Venerdì 14 gennaio, è stata inaugurata Underground Zone. Una sorta di iniziativa in più puntate…
 
Esatto. Si tratta di un mese di appuntamenti. Il progetto centrale verte sull’esposizione delle foto di Paul Zone. Quello che ci ha immediatamente colpito è stata la spontaneità delle sue foto. Nei primi anni Settanta, da studente di fotografia, si è trovato a frequentare una serie di locali culto della NY di quel tempo, come il Max Kansas City e il CBGB, e lì ha fatto scatti con un impatto fortemente amatoriale, ma nonostante ciò è ugualmente riuscito a ritrarre fedelmente quell’epoca nello stesso momento in cui si stava costruendo. Quello che colpisce delle foto è questa sensazione di momento rubato, son quasi tutte istantanee, e gran parte dei personaggi che ha fotografato poi son diventate icone: da Dabbie Harry, la cantante dei Blondie, a una Patty Smith giovanissima ai Ramones. Tutti gli eventi che seguono l’inaugurazione della mostra, che resterà qui fino a metà febbraio, mirano a sondare qual è il concetto di underground, perché nelle foto, divise in macro aree (ritratti, pose, scene e live), così come in tutto il periodo underground e anni Settanta, ci sono una serie di spunti che verranno poi ripresi nella moda.
Venerdì 28 gennaio verrà presentato il libro che le due curatrici hanno pubblicato. Si tratta di due saggi con l’introduzione di Luca De Gennaro, che è il direttore artistico di MTv Italia, corredati dalle immagini di Paul Zone. Il libro è pubblicato da una casa editrice barese (Caratteri Mobili).

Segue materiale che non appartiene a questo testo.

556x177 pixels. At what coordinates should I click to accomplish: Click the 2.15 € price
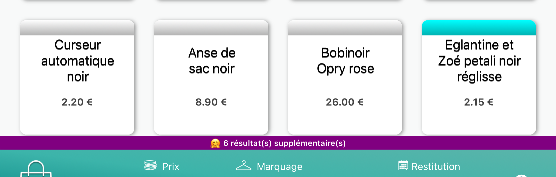tap(479, 102)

Venerdì 4 febbraio presso l’atelier 1900 ci sarà una sfilata con una mostra fotografica di due giovani fotografi che hanno realizzato e ricercato abiti poi riadattati.
In seguito, venerdì 11, come chiusura della mostra, da Leccisi collection, un negozio di design e accessori, verrà presentata la collezione di una designer milanese che ha recuperato tutti gli elementi tipici del punk, dalla spilla da balia alla borchia, tutto riorganizzato in accessori iper contemporanei per scoprire cos’è rimasto di quegli anni nella cultura attuale e in cosa si è trasformato. La frase di Lydia Lunch (che si può leggere a caratteri cubitali entrando in galleria, ndr) racchiude il senso del periodo. “Eravamo dei joker, eravamo socievoli e volevamo solo spassarcela in quel dannato periodo, perché sembrava che l’Apocalisse stesse arrivando. Sembrava che la città fosse la fine del mondo”. Negli anni Settanta si era consapevoli dell’instabilità sociale e politica del tempo, strascico dei pesanti anni Sessanta, ma si provava a farvi fronte con un velo di superficialità. La forza del punk è anche quella di dire “i mezzi non ci interessano, per noi la forza è quella del risultato che deve essere di rottura”. Adesso tutto è molto più edulcorato, più addomesticato.
 
Il sostentamento della galleria?
 
In realtà siamo totalmente autofinanziati e ogni evento riesce grosso modo a ripagarsi. Ci siamo autodisciplinati e già a distanza di un anno e mezzo la mia idea iniziale è totalmente stravolta. Quest’anno abbiamo anche partecipato a una fiera a Colonia (Art Fair 21), su invito di un curatore di Parma che non conoscevo, ma che conosceva benissimo il nostro lavoro. Questa è una fiera di arte contemporanea che quest’anno inaugurava una sezione delle giovani gallerie, Bloom. Hanno selezionato realtà anche molto ibride e diverse – c’erano molti collettivi di street art quasi tutti tedeschi, molte gallerie americane che si possono ricondurre alla corrente del pop surrealismo, considerato di serie B dalla critica istituzionale – e abbiamo fatto quest’esperienza internazionale: le problematiche a Bari sono le stesse di una gallerista della periferia di Londra e questo è rincuorante.